That found the first occurrence of entry, and returned the enclosing portion of the SXML.

Another technique available to you is to treat sections of the list as association lists:

(lookup 'title (sxml (chop (ref 'entry sxml))))
;-> 
newLISP in the real world • Re: suggesting the newLISP manual as CHM

Here we've found the first item, as before, and then looked up the first occurrence of title using lookup.

Use ref-all to find all occurrences of a symbol in a list. It returns a list of addresses:

(ref-all 'title sxml)
;-> 
((0 3 0) 
(0 9 5 0) 
(0 10 5 0) 
(0 11 5 0) 
(0 12 5 0) 
(0 13 5 0) 
(0 14 5 0) 
(0 15 5  0) 
 (0 16 5 0) 
 (0 17 5 0) 
 (0 18 5 0))

With a simple list traversal, you can quickly show all the titles in the file, at whatever level they may be:

(dolist (el (ref-all 'title sxml)) 
    (println (rest (rest (sxml (chop el))))))

;->
()
("newLISP in the real world \226\128\162 Re: suggesting the newLISP manual as CHM")
("newLISP newS \226\128\162 Re: newLISP Advocacy")
("newLISP in the real world \226\128\162 Re: newLISP-gs opens only splash picture")
("So, what can you actually DO with newLISP? \226\128\162 Re: Conception of Adaptive Programming Languages")
("Dragonfly \226\128\162 Re: Dragonfly 0.60 Released!")
("So, what can you actually DO with newLISP? \226\128\162 Takuya Mannami, Gauche Newlisp Library")
; ...

Without the two rests in there, you would have seen this:

(title "newlispfanclub.alh.net")
(title ((type "html")) "newLISP in the real world \226\128\162 Re: suggesting the newLISP manual as CHM")
(title ((type "html")) "newLISP newS \226\128\162 Re: newLISP Advocacy")
; ...

As you can see, there are many different ways to access the information in the SXML data. To produce a concise summary of the news in the XML file, one approach is to go through all the items, and extract the title and description entries. Because the description elements are a mass of escaped entities, we'll write a quick and dirty tidying routine as well:

(define (cleanup str)
 (let (replacements 
  '(({&amp;amp;}  {&amp;})
    ({&amp;gt;}   {>})
    ({&amp;lt;}   {<})
    ({&amp;nbsp;} { })
    ({&amp;apos;} {'})
    ({&amp;quot;} {"})
    ({&amp;#40;}  {(})
    ({&amp;#41;}  {)})
    ({&amp;#58;}  {:})
    ("\n"      "")))
 (and
  (!= str "")
  (map 
   (fn (f) (replace (first f) str (last f))) 
   replacements)
  (join (parse str {<.*?>} 4) " "))))

(set 'entries (sxml (chop (chop (ref 'title sxml)))))

(dolist (e (ref-all 'entry entries))
   (set 'entry (entries (chop e)))

Data block

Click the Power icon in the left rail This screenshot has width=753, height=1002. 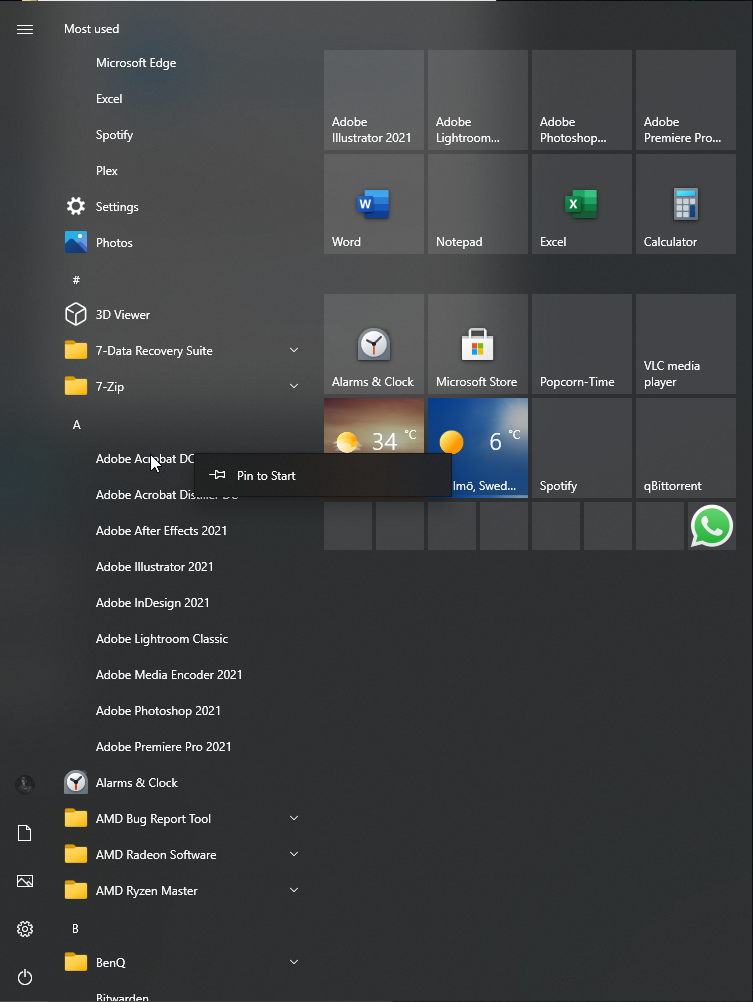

Your instructions
Extend the tutorial on reading SXML data in newLISP, picking up right after its last line of code.

Answer to this problem
   (set 'author (lookup 'author entry))
   (println "Author: " (last author))
   (set 'content (lookup 'content entry))
   (println "Post: " (0 60 (cleanup content)) {...}))

Author: kosh
Post: hello kukma. I tried to make the newLISP.chm, and this is it...
Author: Lutz
Post: ... also, there was a sign-extension error in the newLISP co...
Author: kukma
Post: Thank you Lutz and welcome home again, the principle has bec...
Author: Kazimir Majorinc
Post: Apparently,  Aparecido Valdemir de Freitas  completed his Dr...
Author: cormullion
Post: Upgrade seemed to go well - I think I found most of the file...
Author: Kazimir Majorinc
Post:   http://github.com/mtakuya/gauche-nl-lib   Statistics: Post...
Author: itistoday
Post: As part of my work on Dragonfly, I've updated newLISP's SMTP...
Author: Tim Johnson
Post:   itistoday wrote:     Tim Johnson wrote:  Have you done any...
; ...

Changing SXML

You can use similar techniques to modify data in XML format. For example, suppose you keep the periodic table of elements in an XML file, and you wanted to change the data about elements' melting points, currently stored in degrees Kelvin, to degrees Celsius. The XML data looks like this:

<?xml version="1.0"?>
<PERIODIC_TABLE>
  <ATOM>
  ...
  </ATOM>
  <ATOM>
    <NAME>Mercury</NAME>
    <ATOMIC_WEIGHT>200.59</ATOMIC_WEIGHT>
    <ATOMIC_NUMBER>80</ATOMIC_NUMBER>
    <OXIDATION_STATES>2, 1</OXIDATION_STATES>
    <BOILING_POINT UNITS="Kelvin">629.88</BOILING_POINT>
    <MELTING_POINT UNITS="Kelvin">234.31</MELTING_POINT>
    <SYMBOL>Hg</SYMBOL>
...

When the table has been loaded into the symbol sxml, using (set 'sxml (xml-parse xml 15)) (where xml contains the XML source), we want to change each sublist that has the following form:

(MELTING_POINT ((UNITS "Kelvin")) "629.88")

You can use the set-ref-all function to find and replace elements in one expression. First, here's a function to convert a temperature from Kelvin to Celsius:

(define (convert-K-to-C n)
 (sub n 273.15))

Now the set-ref-all function can be called just once to find all references and modify them in place, so that every melting-point is converted to Celsius. The form is:

(set-ref-all key list replacement function)

where the function is the method used to find list elements given the key.

(set-ref-all 
  '(MELTING_POINT ((UNITS "Kelvin")) *) 
  sxml 
  (list 
    (first $0) 
    '((UNITS "Celsius")) 
    (string (convert-K-to-C (float (last $0)))))
  match)

Here the match function searches the SXML list using a wild-card construction (MELTING_POINT ( (UNITS "Kelvin") ) *) to find every occurrence. The replacement expression builds a replacement sublist from the matched expression stored in $0. After this has been evaluated, the SXML changes from this:

; ...
(ATOM
    (NAME "Mercury")
    (ATOMIC_WEIGHT "200.59")
    (ATOMIC_NUMBER "80")
    (OXIDATION_STATES "2, 1")
    (BOILING_POINT
        ((UNITS "Kelvin")) "629.88")
    (MELTING_POINT
        ((UNITS "Kelvin")) "234.31")
;  ...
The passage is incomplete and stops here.